Stored data:
^^^^^^^^^^^^^^^^

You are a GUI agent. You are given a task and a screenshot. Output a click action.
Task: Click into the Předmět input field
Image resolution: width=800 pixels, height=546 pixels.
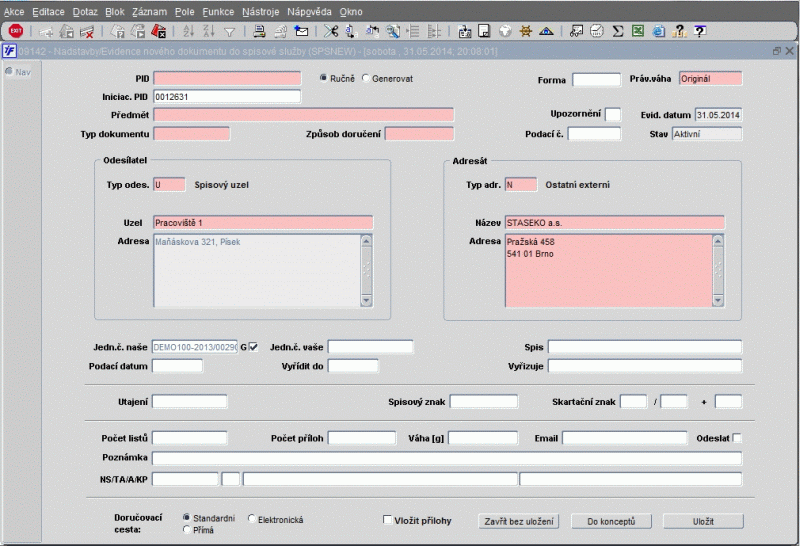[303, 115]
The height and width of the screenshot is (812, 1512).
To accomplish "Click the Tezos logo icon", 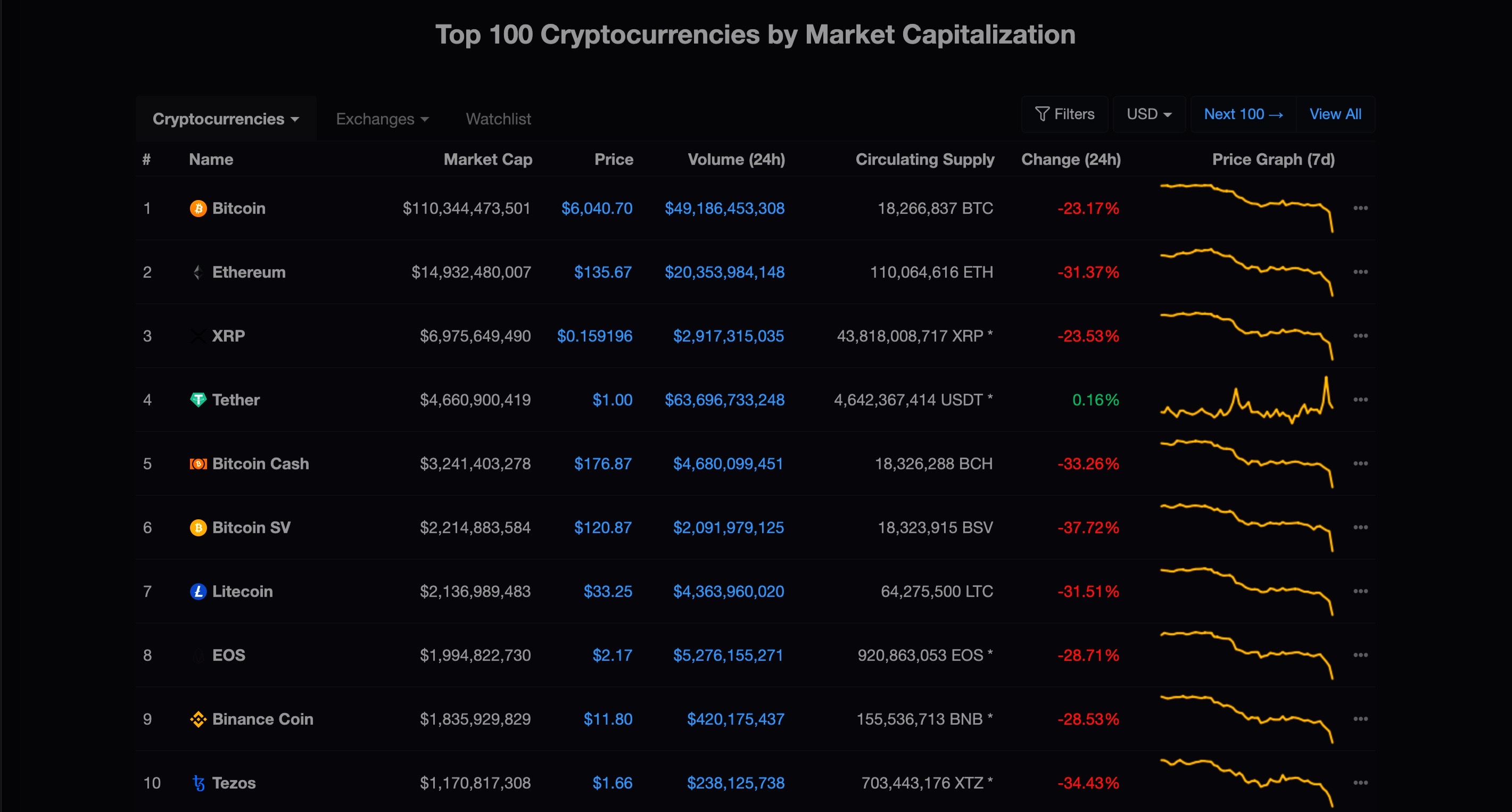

^^^^^^^^^^^^^^^^

## WORK TO BE COMPLETED
Lines with the word "screenshot" in them should be copied from the preceding records.

## ANSWER TO THE EXERCISE
You are a GUI agent. You are given a task and a screenshot. Output a click action.
The height and width of the screenshot is (812, 1512).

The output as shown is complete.